• [THE PROBLEM] Starting at the first line of the entries below, output every line exactly, up to and including the line with "[Incline] (308, 2505)".

• [Stored items]
▶

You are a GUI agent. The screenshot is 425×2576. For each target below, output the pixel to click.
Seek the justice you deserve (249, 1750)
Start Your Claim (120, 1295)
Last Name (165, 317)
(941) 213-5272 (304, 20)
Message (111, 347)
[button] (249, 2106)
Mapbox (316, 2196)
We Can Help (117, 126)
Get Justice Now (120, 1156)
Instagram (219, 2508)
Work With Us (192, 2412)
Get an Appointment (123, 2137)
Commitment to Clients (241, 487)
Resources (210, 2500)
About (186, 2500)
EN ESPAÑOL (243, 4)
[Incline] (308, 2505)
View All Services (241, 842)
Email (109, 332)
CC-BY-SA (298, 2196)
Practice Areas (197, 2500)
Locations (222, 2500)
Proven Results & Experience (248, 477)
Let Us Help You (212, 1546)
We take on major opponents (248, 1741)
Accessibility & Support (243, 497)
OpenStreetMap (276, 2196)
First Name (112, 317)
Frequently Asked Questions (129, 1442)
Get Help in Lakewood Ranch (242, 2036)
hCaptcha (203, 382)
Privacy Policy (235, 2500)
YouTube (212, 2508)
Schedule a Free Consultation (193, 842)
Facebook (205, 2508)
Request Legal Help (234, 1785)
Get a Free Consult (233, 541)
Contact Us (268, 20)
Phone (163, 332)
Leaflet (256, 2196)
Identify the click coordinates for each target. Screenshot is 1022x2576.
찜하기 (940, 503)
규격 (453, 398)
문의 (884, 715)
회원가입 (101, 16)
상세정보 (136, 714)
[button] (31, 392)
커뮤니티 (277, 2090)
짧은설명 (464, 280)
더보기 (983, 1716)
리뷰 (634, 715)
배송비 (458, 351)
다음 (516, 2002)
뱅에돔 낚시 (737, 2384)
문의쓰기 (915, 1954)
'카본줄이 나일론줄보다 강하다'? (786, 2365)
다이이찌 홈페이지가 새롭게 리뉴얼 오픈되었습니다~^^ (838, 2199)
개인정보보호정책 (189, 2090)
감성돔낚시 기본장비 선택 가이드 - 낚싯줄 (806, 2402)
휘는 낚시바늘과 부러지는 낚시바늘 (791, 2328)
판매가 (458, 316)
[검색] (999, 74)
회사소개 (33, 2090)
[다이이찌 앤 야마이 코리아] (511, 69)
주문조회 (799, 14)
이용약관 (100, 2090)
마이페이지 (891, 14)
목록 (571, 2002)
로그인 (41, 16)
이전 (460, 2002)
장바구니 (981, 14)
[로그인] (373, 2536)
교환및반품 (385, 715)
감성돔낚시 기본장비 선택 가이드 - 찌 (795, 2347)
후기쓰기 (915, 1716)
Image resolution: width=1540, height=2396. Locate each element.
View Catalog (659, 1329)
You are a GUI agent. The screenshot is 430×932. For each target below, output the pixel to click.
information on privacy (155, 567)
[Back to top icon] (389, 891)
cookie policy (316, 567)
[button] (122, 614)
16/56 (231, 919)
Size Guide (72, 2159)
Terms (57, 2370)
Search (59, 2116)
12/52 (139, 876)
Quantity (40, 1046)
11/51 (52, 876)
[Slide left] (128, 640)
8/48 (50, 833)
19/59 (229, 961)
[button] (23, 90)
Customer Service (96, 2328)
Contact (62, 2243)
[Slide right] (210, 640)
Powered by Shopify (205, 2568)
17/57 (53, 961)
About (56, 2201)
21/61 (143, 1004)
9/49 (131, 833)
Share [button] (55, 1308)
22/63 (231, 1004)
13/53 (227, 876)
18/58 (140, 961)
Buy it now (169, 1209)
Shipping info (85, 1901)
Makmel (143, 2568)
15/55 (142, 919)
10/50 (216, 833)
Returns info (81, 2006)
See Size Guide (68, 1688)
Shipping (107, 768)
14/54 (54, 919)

◀

• [SOLUTION FOR THIS TASK]
You are a GUI agent. The screenshot is 425×2576. For each target below, output the pixel to click.
Seek the justice you deserve (249, 1750)
Start Your Claim (120, 1295)
Last Name (165, 317)
(941) 213-5272 (304, 20)
Message (111, 347)
[button] (249, 2106)
Mapbox (316, 2196)
We Can Help (117, 126)
Get Justice Now (120, 1156)
Instagram (219, 2508)
Work With Us (192, 2412)
Get an Appointment (123, 2137)
Commitment to Clients (241, 487)
Resources (210, 2500)
About (186, 2500)
EN ESPAÑOL (243, 4)
[Incline] (308, 2505)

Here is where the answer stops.